# Problem statement
Once the line holding "Click the Dettaglio operazione header title" is found in the entries below, restate it and each line after it word for word, with no pictures.

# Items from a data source
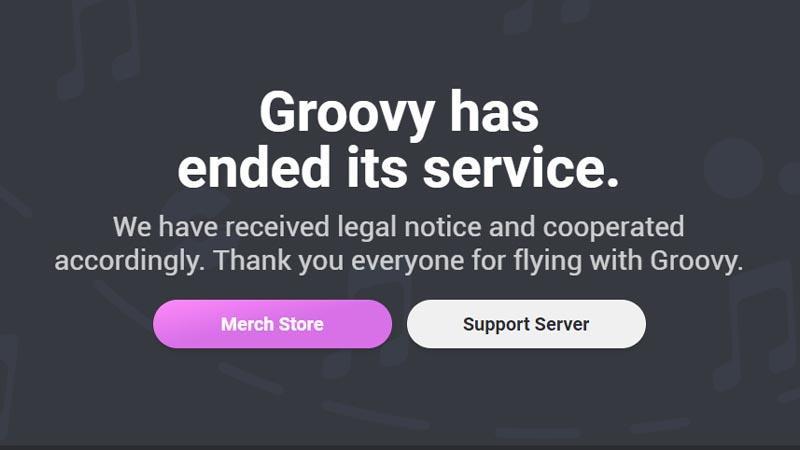
Task: Click 'legal notice' in the message text
Action: click(x=409, y=228)
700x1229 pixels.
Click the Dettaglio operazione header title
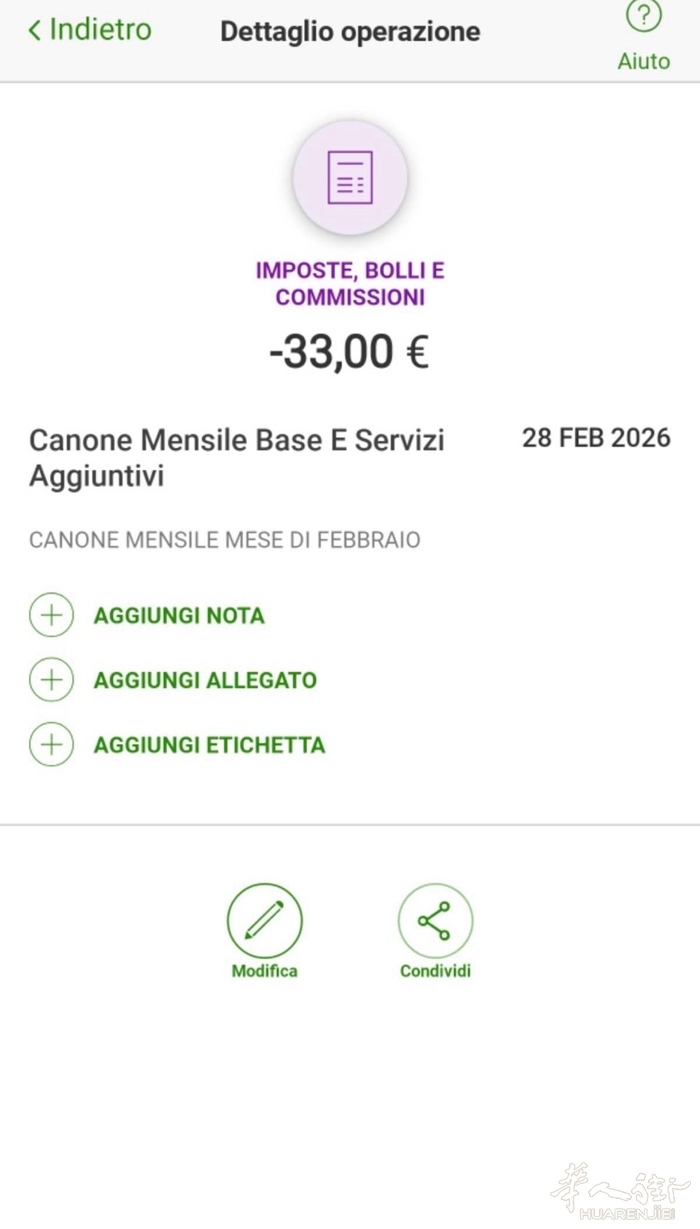(350, 32)
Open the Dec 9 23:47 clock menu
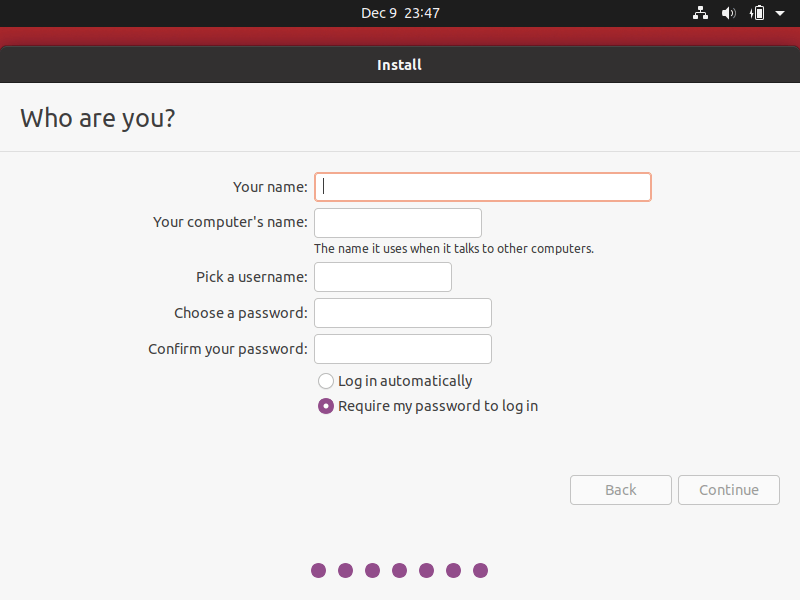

# Result for this task
Click the Dettaglio operazione header title
(350, 32)
Open the Dec 9 23:47 clock menu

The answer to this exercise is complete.